======== Material for this task ========

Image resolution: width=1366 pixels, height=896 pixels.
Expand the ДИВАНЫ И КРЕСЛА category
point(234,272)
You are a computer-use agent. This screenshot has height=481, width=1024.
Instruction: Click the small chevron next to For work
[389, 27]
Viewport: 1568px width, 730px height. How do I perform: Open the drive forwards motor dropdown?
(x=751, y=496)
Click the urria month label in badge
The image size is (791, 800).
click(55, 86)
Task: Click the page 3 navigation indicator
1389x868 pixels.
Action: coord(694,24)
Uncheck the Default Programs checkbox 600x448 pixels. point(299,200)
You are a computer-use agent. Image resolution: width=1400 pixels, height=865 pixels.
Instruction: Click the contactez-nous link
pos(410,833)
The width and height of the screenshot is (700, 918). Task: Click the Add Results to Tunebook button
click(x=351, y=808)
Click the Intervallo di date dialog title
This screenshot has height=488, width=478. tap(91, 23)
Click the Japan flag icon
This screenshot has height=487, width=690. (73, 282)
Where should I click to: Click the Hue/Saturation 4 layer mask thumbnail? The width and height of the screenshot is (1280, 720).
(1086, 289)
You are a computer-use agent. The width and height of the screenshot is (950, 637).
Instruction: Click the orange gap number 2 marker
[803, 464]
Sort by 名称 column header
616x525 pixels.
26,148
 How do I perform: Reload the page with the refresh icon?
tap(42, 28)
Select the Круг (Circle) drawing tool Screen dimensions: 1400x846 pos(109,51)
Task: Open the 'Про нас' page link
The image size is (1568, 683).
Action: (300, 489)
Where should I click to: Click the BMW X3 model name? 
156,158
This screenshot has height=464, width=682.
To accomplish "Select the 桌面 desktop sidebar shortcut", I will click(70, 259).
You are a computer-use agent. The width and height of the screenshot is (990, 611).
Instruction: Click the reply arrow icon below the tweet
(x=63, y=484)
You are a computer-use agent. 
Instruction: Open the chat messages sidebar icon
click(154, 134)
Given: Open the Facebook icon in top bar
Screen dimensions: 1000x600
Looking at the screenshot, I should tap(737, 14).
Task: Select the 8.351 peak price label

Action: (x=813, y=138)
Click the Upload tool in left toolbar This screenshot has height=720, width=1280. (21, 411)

========

**Exercise task:** Reproduce the items above verbatim, starting at their first line and stopping after the line that contains "This screenshot has height=487, width=690.".

**Response to the task:**
Image resolution: width=1366 pixels, height=896 pixels.
Expand the ДИВАНЫ И КРЕСЛА category
point(234,272)
You are a computer-use agent. This screenshot has height=481, width=1024.
Instruction: Click the small chevron next to For work
[389, 27]
Viewport: 1568px width, 730px height. How do I perform: Open the drive forwards motor dropdown?
(x=751, y=496)
Click the urria month label in badge
The image size is (791, 800).
click(55, 86)
Task: Click the page 3 navigation indicator
1389x868 pixels.
Action: coord(694,24)
Uncheck the Default Programs checkbox 600x448 pixels. point(299,200)
You are a computer-use agent. Image resolution: width=1400 pixels, height=865 pixels.
Instruction: Click the contactez-nous link
pos(410,833)
The width and height of the screenshot is (700, 918). Task: Click the Add Results to Tunebook button
click(x=351, y=808)
Click the Intervallo di date dialog title
This screenshot has height=488, width=478. tap(91, 23)
Click the Japan flag icon
This screenshot has height=487, width=690. (73, 282)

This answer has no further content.